And how do we redeem them?


----------



## TulsaJeff (Oct 24, 2013)

dward51 said:


> And how do we redeem them?


I am checking on this.. apparently, if you get points from someone and that person gets banned, the points go away as well. I am reporting this to Huddler and we'll see what they say about it.


----------



## TulsaJeff (Oct 25, 2013)

This problems has been solved and everyone should have the proper amount now. Thanks for pointing it out to me


----------



## wade (Oct 25, 2013)

Do many people get banned from here? There does not appear to be significant forum abuse taking place?


----------



## pgsmoker64 (Oct 25, 2013)

I know of three moderators who have been dismissed and banned as of yesterday...can't quite understand this as they were some of the best members , two of whom were OTBS members and in my opinion really good moderators.  I guess we lost any points that they gave us, I lost a few as well but in truth that is not why I post and read on this forum...

In any case, we should carry on and continue to participate and do our best to uphold the integrity of the SMF.







Bill


----------



## bama bbq (Oct 25, 2013)

"I know of three moderators who have been dismissed and banned as of yesterday... "  *That's a shame.*

*I agree:*   "In any case, we should carry on and continue to participate and do our best to uphold the integrity of the SMF."


----------



## TulsaJeff (Oct 25, 2013)

Wade said:


> Do many people get banned from here? There does not appear to be significant forum abuse taking place?

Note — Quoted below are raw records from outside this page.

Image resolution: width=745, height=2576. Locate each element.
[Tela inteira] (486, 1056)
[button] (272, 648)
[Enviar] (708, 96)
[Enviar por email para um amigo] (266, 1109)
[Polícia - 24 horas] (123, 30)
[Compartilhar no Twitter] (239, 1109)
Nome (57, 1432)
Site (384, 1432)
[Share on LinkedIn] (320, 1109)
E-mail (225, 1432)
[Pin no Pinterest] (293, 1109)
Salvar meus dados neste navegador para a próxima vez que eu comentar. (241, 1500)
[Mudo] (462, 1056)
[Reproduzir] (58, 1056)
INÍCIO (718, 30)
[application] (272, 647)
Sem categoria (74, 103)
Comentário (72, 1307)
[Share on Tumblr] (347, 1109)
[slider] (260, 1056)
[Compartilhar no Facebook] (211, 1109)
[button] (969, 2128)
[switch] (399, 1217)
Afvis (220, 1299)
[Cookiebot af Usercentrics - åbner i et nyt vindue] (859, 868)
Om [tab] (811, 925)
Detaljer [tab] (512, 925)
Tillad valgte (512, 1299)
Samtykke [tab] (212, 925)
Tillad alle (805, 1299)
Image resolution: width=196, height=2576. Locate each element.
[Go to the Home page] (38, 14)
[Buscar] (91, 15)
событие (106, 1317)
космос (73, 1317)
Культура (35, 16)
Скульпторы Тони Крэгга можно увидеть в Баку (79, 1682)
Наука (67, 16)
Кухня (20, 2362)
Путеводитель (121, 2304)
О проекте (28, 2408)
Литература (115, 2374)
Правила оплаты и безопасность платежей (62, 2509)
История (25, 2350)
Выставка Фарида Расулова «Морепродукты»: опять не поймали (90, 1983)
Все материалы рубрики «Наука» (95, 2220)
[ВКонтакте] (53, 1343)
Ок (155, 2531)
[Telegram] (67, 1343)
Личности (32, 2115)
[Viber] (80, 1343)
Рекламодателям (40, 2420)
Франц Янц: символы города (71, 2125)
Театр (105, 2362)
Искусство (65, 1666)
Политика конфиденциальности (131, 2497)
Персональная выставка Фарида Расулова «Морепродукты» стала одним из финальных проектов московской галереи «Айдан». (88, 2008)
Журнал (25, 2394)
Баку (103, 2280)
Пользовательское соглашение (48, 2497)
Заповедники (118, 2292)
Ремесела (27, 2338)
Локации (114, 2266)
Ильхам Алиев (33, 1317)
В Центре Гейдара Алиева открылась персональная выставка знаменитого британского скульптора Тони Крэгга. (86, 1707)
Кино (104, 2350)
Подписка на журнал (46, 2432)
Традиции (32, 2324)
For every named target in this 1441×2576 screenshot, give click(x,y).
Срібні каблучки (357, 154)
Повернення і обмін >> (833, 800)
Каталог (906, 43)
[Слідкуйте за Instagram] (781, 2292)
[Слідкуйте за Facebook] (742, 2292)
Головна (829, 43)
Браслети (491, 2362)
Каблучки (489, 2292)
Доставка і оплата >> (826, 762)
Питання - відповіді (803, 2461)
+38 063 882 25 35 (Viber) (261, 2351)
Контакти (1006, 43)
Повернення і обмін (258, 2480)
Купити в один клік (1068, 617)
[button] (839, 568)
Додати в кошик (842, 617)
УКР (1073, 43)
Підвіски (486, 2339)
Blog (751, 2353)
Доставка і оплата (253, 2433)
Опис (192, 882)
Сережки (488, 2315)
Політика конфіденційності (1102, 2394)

It does not happen often and only when there is no other alternative. The points problem is now fixed and everyone should have their points back.


----------



## TulsaJeff (Oct 25, 2013)

PGSmoker64 said:


> I know of three moderators who have been dismissed and banned as of yesterday...can't quite understand this as they were some of the best members , two of whom were OTBS members and in my opinion really good moderators.  I guess we lost any points that they gave us, I lost a few as well but in truth that is not why I post and read on this forum...
> 
> In any case, we should carry on and continue to participate and do our best to uphold the integrity of the SMF.
> 
> ...


That is true and while I will not be going into any details on this since it would not be productive nor kosher, I can reassure all of you that, unfortunately, it was warranted and necessary.


----------



## fwismoker (Oct 25, 2013)

TulsaJeff said:


> That is true and while I will not be going into any details on this since it would not be productive nor kosher, I can reassure all of you that, unfortunately, it was warranted and necessary.


I heard about it so i'm logged on to (poke my head in the door)   Is it safe to come back?


----------



## TulsaJeff (Oct 25, 2013)

FWIsmoker said:


> I heard about it so i'm logged on to (poke my head in the door)   Is it safe to come back?


Yes, it is completely safe;-)


----------